Hoe wij, gelijk koning Herodes uit angst voor het licht der waarheid, deze eerstgeborene (ons ware zelf) trachten te vermoorden, zoals de koningin van de nacht (de maan) in Mozarts opera “De toverfluit” Zarastro (de zon) tracht om te brengen, zonder te beseffen dat alléén zonlicht schijnt terwijl het maanlicht slechts weerkaatst.
Jouw lichaam is de stal van Bethlehem waar het licht van onvoorwaardelijk bewustzijn als eerstgeborene geïncarneerd is. Jouw lichaam herbergt Gods eniggeboren zoon als onvoorwaardelijk bewustzijn. Jouw lichaam is autonoom en uniek als herberg voor een pakweg honderdjarig verblijf van jou, als fractal goddelijk bewustzijn.
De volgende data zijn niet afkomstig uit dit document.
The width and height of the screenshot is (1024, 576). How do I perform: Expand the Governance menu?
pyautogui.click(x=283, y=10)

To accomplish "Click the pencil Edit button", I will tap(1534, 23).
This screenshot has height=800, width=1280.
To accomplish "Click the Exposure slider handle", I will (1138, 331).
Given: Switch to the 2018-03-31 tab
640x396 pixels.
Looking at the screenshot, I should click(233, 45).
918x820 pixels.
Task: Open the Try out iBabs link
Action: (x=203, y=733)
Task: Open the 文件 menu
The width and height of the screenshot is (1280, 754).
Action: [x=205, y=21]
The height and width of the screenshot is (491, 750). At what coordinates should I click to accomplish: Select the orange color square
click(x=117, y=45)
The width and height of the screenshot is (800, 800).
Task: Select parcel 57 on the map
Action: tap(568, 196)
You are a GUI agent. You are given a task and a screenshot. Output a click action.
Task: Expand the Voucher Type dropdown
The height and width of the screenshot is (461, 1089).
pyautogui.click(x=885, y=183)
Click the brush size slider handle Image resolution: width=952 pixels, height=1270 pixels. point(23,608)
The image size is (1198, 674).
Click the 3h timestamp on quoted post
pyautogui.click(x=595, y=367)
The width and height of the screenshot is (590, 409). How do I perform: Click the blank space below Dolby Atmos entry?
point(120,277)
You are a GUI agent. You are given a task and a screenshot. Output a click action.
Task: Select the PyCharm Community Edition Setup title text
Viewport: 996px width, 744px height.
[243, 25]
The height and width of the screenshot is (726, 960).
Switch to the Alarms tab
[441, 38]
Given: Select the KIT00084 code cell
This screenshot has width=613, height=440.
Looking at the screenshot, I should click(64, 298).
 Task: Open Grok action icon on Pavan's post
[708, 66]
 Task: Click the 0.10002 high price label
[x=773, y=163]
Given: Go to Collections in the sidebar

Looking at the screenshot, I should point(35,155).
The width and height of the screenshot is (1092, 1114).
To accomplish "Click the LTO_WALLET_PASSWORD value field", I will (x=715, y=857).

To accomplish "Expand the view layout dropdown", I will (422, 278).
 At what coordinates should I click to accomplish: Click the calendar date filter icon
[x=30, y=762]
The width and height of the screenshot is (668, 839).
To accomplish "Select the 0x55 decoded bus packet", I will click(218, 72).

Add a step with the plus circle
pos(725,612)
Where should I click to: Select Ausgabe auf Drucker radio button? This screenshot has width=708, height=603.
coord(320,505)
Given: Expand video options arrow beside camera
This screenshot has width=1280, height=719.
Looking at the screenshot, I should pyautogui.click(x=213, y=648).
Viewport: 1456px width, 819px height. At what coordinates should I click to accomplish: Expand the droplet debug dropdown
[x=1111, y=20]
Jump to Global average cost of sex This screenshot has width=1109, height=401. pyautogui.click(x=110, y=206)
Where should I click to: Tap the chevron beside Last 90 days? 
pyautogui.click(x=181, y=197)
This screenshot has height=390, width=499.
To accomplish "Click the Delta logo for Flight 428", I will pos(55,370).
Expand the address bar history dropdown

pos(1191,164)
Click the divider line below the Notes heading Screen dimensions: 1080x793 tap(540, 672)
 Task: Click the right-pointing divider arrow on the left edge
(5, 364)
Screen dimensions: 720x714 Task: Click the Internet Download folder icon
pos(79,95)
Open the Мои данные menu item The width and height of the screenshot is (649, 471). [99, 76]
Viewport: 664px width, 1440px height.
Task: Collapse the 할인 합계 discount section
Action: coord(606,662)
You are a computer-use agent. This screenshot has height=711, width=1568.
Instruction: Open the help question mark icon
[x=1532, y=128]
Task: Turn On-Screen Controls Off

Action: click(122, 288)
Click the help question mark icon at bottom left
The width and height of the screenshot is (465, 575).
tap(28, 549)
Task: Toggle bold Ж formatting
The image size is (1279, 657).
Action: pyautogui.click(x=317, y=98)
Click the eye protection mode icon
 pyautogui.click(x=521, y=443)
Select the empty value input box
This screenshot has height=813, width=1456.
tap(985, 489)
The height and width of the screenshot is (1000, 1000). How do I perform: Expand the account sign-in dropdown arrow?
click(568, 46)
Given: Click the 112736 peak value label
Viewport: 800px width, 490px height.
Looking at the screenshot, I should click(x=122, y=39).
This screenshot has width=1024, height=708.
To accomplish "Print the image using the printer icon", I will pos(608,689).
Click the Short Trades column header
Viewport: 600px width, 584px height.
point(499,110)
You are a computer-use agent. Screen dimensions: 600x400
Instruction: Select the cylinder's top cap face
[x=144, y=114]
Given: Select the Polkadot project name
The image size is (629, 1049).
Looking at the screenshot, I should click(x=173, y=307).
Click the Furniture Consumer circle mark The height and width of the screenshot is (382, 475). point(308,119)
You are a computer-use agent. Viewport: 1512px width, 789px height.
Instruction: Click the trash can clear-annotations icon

Maar jij hebt je met jouw individualiteit vereenzelvigd en jouw ware zelf vervangen door jouw ego, jouw ID-entiteit. Jij hebt onvoorwaardelijk bewustzijn vervangen door een waan, een gedachtebeeld of Maya, een aan verandering onderhevige illusie.
Je hebt het Christus bewustzijn in jouw lichaam verloochend en vervangen door een zelfgeschapen ID-entiteit en zolang jij gelooft deze entiteit te zijn, zolang blijf jij gebonden aan jouw waan. Voorwaar, voorwaar klinkt na tweeduizend jaar nog steeds en behoeft nog steeds begrip omtrent het ware bedoelen van deze woorden.
Jij neemt waar, maar besef jij je wel dat je nooit dat kunt zijn wat jij waarneemt en dat waarnemen een werkwoord is en geen zelfstandig naamwoord, géén “ding”! Dingen worden waargenomen en danken hun bestaan daaraan, maar dingen kunnen zelf niet waarnemen.
Hoe komt het dat jij bent gaan geloven dat jij een ding, een waarnemer bent? Dingen zijn aan verandering onderhevig en hoe komt het dat jij geloofd dat jij aan verandering onderhevig bent? Waarnemers hebben aan verandering onderhevige meningen en zowel waarnemers als meningen zijn dingen. Zelfs gedachten zijn dingen, die enkel en alleen bestaan omdat ze worden waargenomen en dat pure onvoorwaardelijke waarnemen ben jij, maar jij bent en blijft, ongeacht wat jij geloofd, géén ding!
Gaat heen en zondigt niet weer, verkwansel jouw geboorterecht niet weer zoals Esau deed voor een bord linzen, verkwansel jouw onvoorwaardelijke ware zelf niet voor de tijdelijkheid van het materiële en de kringloop van Samsara. Al jouw problemen zijn het gevolg van privatisering van dat wat onvoorwaardelijk is en blijft. Jij verwart zijn met hebben, weten met geloven en individualiteit met identiteit of ID-entiteit.
Al het bestaande dankt het bestaansrecht aan het waargenomen worden en niets kan bestaan zonder door de vader waargenomen te worden. Als godsvonk, geest, ware zelf of fractal goddelijk bewustzijn neem jij in de wereld van Maya waar. Niet Maya is illusoir maar, in navolging van Adam en Eva, jouw door privatisering ontstane zelf of ego.
Jij bent, net als Narcissus, verliefd geworden op jouw fysieke gestalte en jouw fysieke ervaringen, waardoor jij nu gelooft dat te zijn wat jij hebt; jouw middelen. Jouw middelen zijn uniek en individueel maar jij bent het onvoorwaardelijke bewustzijn dat deze middelen (dingen) waarneemt en waaraan alle dingen hun bestaan danken.